30 juin 2025 | Patrick Chatrand, Isabelle Larrivée

Le cimetière Notre-Dame-des-Neiges à Montréal est géré par la Fabrique de la paroisse Notre-Dame. Il compte 17 employé·es de bureau et 90 responsables de l'entretien. Des personnalités comme Thérèse Casgrain, Lhasa de Sela et Émile Nelligan y ont trouvé le repos éternel. Le défi de tenir une grève dans un lieu aussi chargé symboliquement n'est pas banal. Histoire d'un conflit de travail avec Patrick Chartrand. Propos recueillis par Isabelle Larrivée.

À bâbord ! : Aux yeux du public, avant 2018, le cimetière Notre-Dame-des-Neiges semblait un milieu de travail sans histoire. Qu'est-ce qui a déclenché ce conflit ?

Patrick Chartrand : Nous avons malheureusement un historique de conflit avec notre employeur, le dernier remontant à 2007, un lockout de 17 semaines. Cette fois-ci, notre contrat était échu depuis le 31 décembre 2018 et nous avons connu des négociations laborieuses, en plus de la pandémie. De plus, il y a eu des changements dans l'administration en 2019, et nous avons senti très rapidement que nous serions en confrontation avec le nouveau directeur général.

ÀB ! : Qui était en grève et quelles étaient les principales revendications ?

P. C. : Les employé·es de bureau ont déclenché la grève le 20 septembre 2022 et les employé·es d'entretien ont fait de même le 12 janvier 2023. Dans les deux cas, on discutait de la sécurité d'emploi. L'employeur voulait notamment réduire le plancher d'emploi pour les employé·es à temps plein. Il voulait aussi nous faire accepter des gels salariaux pour les années passées, soit de 2019 à aujourd'hui, et n'offrir aucune rétroactivité. Nos demandes étaient plutôt centrées sur la préservation de nos acquis et une augmentation de salaire basée sur l'importante hausse du coût de la vie.

ÀB ! : Qu'est-ce qui explique la mise à pied de 26 employé·es en mai 2021 et quel rôle joue ce licenciement dans la déclaration des hostilités ?

P. C. : Ces suppressions de postes ont effectivement augmenté la tension d'un cran. Nous étions en pleine pandémie. Malgré le fait que le gouvernement nous avait placé·es sur une liste d'emploi prioritaire et que nous avions travaillé chaque jour, notre employeur a décidé de ne permettre qu'un accès limité aux familles. Nous étions au minimum des effectifs depuis plus d'un an, ce qui a aussi contribué à affecter le moral des travailleur·euses et renforcé notre décision de faire la grève.

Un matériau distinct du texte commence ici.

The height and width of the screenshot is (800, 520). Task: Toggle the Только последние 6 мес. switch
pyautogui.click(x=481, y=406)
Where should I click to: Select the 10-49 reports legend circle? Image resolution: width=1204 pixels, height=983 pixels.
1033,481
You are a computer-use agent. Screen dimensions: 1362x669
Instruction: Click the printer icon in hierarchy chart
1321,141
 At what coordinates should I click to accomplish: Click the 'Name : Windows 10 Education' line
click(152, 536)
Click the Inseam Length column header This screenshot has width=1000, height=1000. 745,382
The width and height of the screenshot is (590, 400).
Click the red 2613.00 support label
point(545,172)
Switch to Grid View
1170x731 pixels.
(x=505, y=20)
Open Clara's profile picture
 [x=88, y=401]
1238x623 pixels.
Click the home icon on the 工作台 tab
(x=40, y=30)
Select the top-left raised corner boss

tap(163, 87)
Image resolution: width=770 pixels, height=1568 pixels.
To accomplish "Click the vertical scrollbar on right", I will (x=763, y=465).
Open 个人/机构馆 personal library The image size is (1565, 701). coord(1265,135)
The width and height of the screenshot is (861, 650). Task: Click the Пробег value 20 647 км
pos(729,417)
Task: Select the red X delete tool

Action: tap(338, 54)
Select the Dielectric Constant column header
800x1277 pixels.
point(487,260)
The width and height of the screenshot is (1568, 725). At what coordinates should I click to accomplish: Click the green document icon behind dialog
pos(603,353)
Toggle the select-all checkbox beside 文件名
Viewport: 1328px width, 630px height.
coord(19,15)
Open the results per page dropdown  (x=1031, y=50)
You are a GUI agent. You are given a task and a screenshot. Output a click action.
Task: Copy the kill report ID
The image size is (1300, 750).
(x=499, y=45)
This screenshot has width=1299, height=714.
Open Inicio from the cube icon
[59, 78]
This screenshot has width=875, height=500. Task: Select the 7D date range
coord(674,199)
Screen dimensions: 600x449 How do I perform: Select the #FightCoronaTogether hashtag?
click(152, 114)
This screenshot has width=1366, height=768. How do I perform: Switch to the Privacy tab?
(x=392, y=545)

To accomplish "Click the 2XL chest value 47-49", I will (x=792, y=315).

ÀB ! : Quels sont les résistances, les arguments de la Fabrique ?

P. C. : La Fabrique parlait de problèmes financiers, mais elle refusait d'ouvrir les livres. Il fallait la croire sur parole. Elle est aussi propriétaire et gestionnaire de la Basilique Notre-Dame. Celle-ci a dû fermer ses portes lors de la pandémie, ce qui a certainement créé un vide financier. Mais le cimetière, lui, n'avait pas été affecté par la pandémie, bien au contraire.

ÀB ! : Quelles étaient les propositions à l'étude ?

P. C. : Grâce à un conciliateur et probablement aussi à l'immense pression médiatique des familles, la négociation a débloqué en juin. Le conciliateur a travaillé avec les deux parties pour construire une proposition de règlements. Nous avons accepté de faire une concession pour le plancher d'emploi et en retour, l'employeur a dû accepter de mettre de l'argent sur la table, particulièrement pour la rétroactivité.

ÀB ! : Pourquoi le protocole de retour au travail proposé par la partie patronale, début juin, a-t-il semblé aussi décevant ?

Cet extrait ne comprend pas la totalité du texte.